La hiperquinesis, la vocación, la sed de aprender y de transmitir, el dandismo, eran una primera capa de la cebolla, accesible a cualquiera.
Pero lo mejor de Sergio, estoy seguro desde hace varios años, era una segunda capa, menos ostensible porque el hombre aparte de garra cargaba con un par de pudores. Hablo de su condición irredenta de pibe de barrio, que se hizo cosmopolita andando el tiempo pero que conservaba un fervor primario, tierno si se lo sabía ver. Un pibe que no dejaba de deslumbrarse ante lo nuevo, de entusiasmarse por el trabajo, de embroncarse con la injusticia, de alegrarse por hacer lo que le gustaba. Fue un tipo belicoso como pocos e intratable con los flojos, pero también pródigo con la risa fácil, el brulote, el afecto espontáneo y cálido.
Casi cuatro años peleó con temple contra el cáncer. Hasta los últimos momentos hizo un mundo de seguir escribiendo y de no mostrarse desfalleciente ante sus colegas y sus fuentes. El sábado pasado redactó su última nota. Ese mismo día ingresó en la última de muchas, cada vez más frecuentes, internaciones.
Amaba con extroversión a la vida, a su esposa Carolina Polak que lo acompañó en los tiempos mejores y en los más crueles, a sus hijos Patricio y Alvaro (dos pibitos que se le parecen en la cara y en una vivacidad apabullante). Sabía honrar las confidencias de los amigos, la buena mesa, el queso manchego, los vinos, los licores. Se puso insoportable cuando su Ñuls salió campeón... Eso sí, todo lo hizo sin aflojarse el nudo de la corbata.
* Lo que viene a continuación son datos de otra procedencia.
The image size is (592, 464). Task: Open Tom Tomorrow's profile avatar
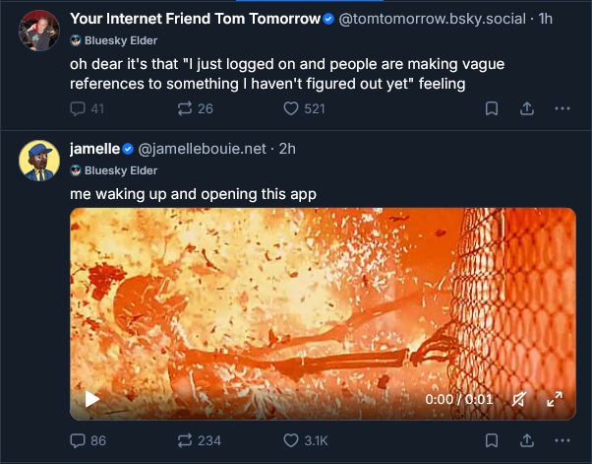39,33
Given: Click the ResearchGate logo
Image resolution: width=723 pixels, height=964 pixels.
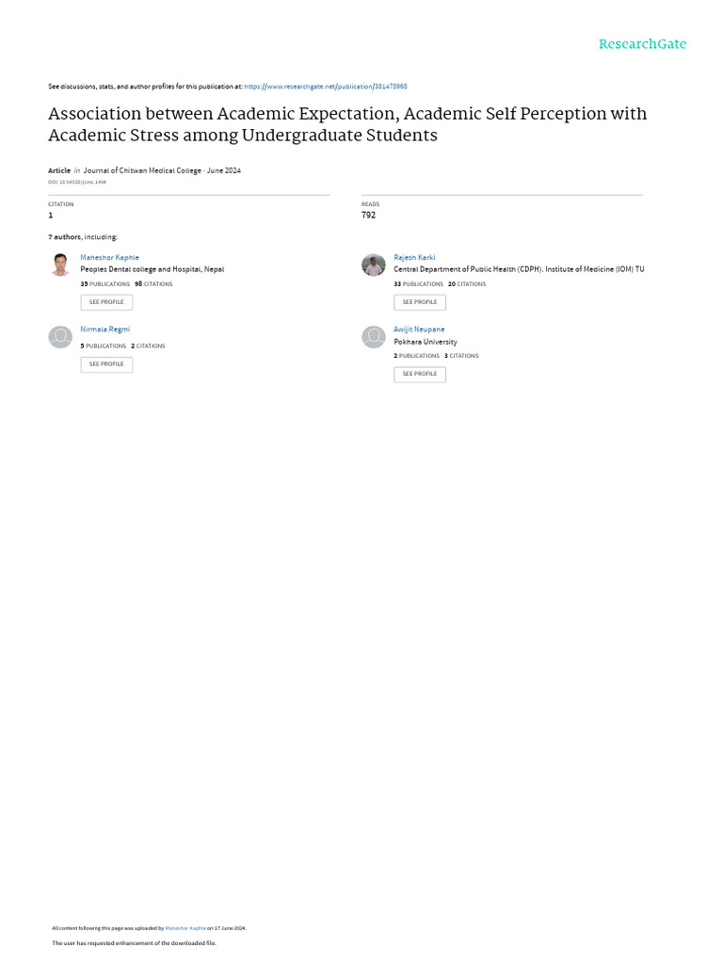Looking at the screenshot, I should point(642,44).
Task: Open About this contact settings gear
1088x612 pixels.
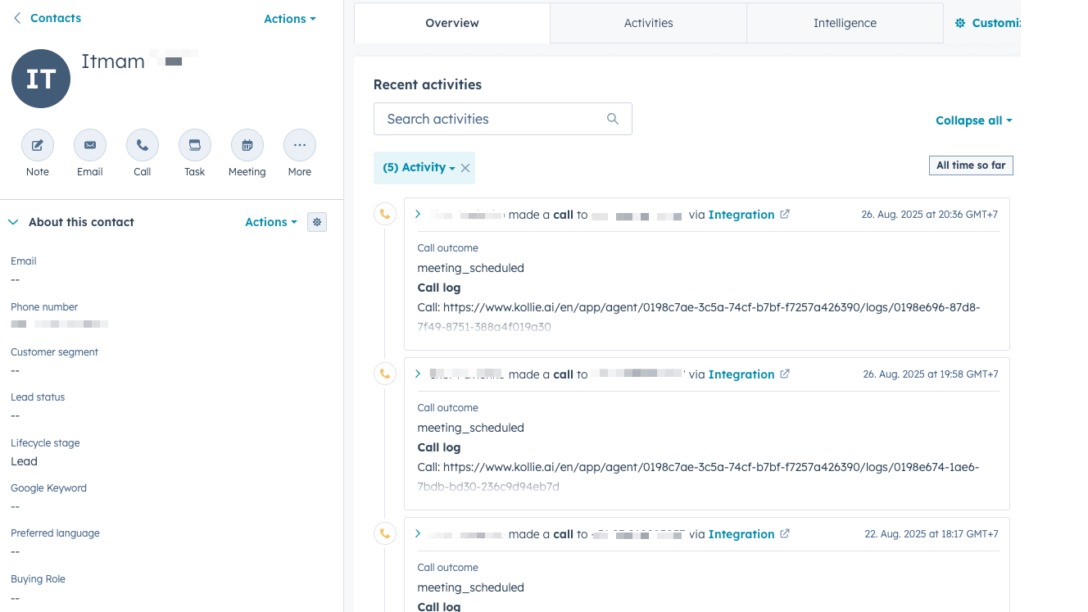Action: tap(317, 222)
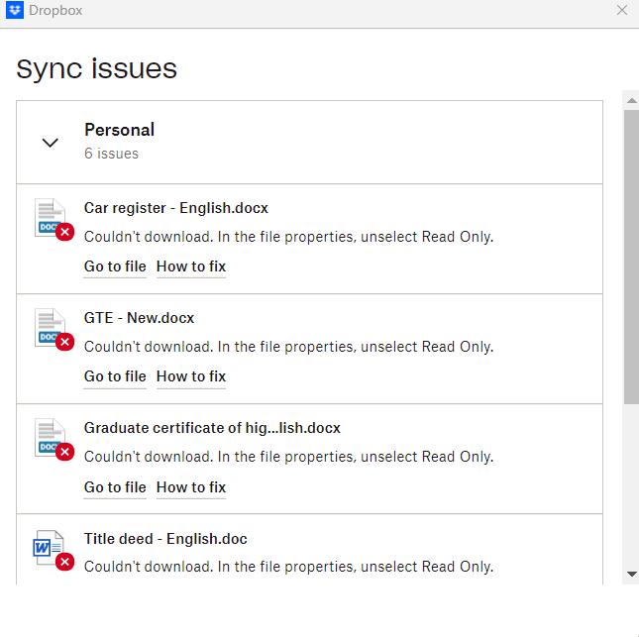Screen dimensions: 639x637
Task: Click the vertical scrollbar thumb
Action: 631,258
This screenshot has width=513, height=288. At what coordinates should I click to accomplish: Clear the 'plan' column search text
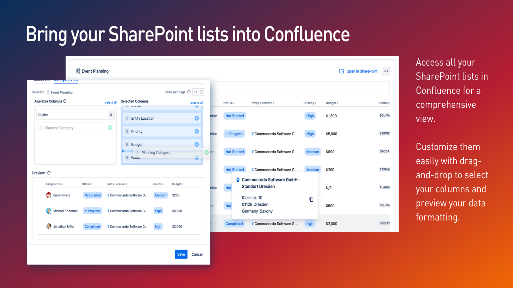tap(111, 115)

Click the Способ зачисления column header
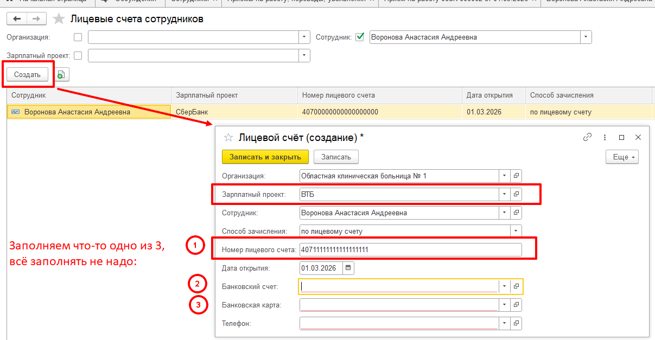[562, 95]
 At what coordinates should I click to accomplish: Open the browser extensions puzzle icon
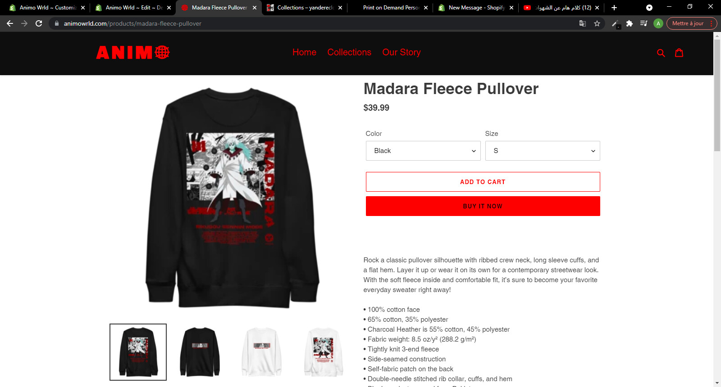[x=630, y=23]
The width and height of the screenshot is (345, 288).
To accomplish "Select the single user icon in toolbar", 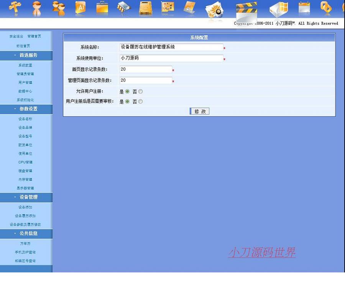I will coord(36,8).
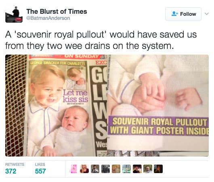Click the sixth liker avatar, blue scene
This screenshot has width=214, height=182.
point(126,169)
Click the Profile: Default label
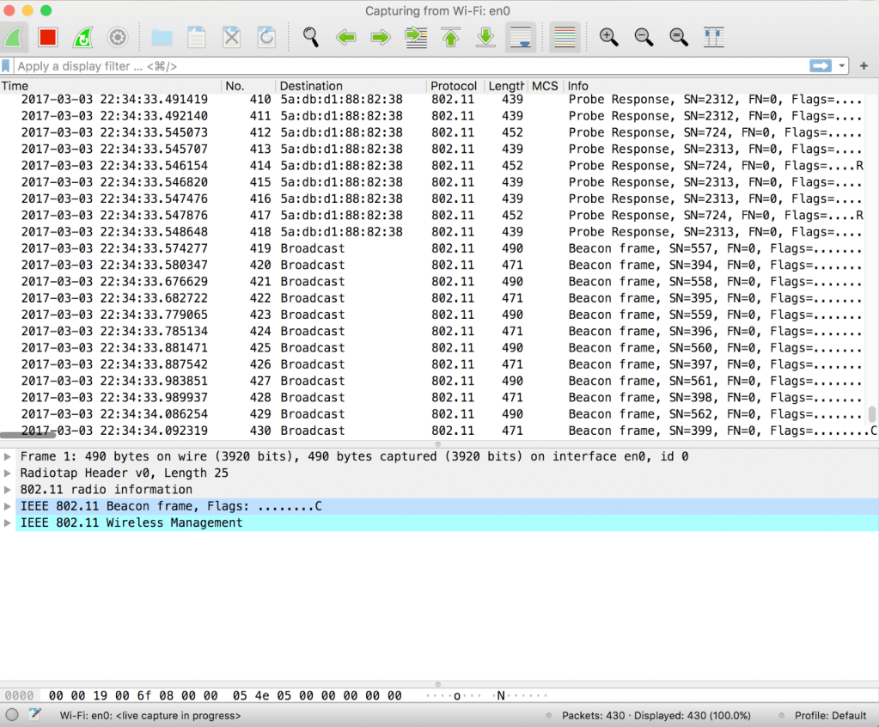The width and height of the screenshot is (879, 727). tap(830, 716)
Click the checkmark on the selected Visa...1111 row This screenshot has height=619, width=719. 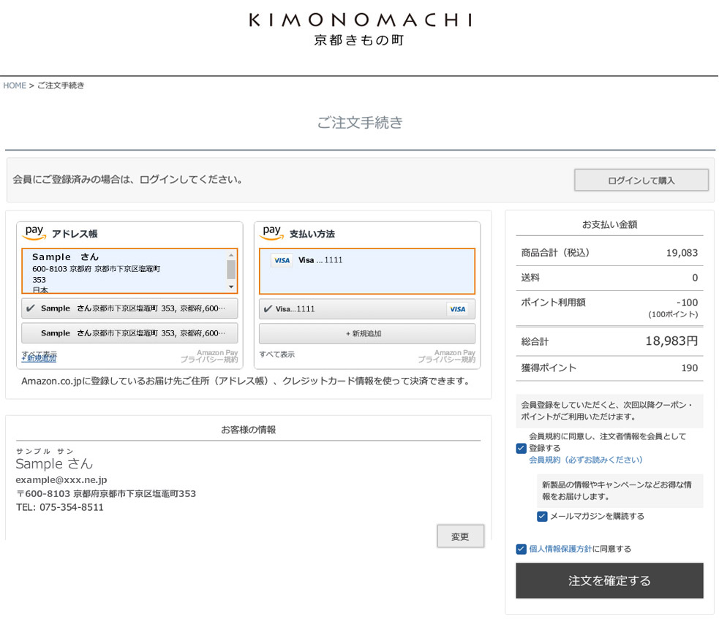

Conversamos de cosas asombrosas en los meses más recientes, signados por una paradoja: siendo tan joven, conocía la inminencia de su final. Esta nota tributa a esas charlas metafísicas, de las que huíamos por consenso mutuo a los diez minutos, para obsesionarnos durante horas con el diario, la política vernácula y su saga interminable. De cualquier modo, en esos paliques raros pude decirle a Sergio, con quien nos hicimos amigos a partir del laburo, algo no tan sencillo de confesar entre un rosarino aporteñado y un porteño insoportable, como es uno. Algo chocante para nuestra arrogancia común y para un machismo no menor: que más allá de respetarlo como periodista, y de agradecerle la información, la consagración y los torrentes de sangre que vertió en Página/12, lo quise mucho.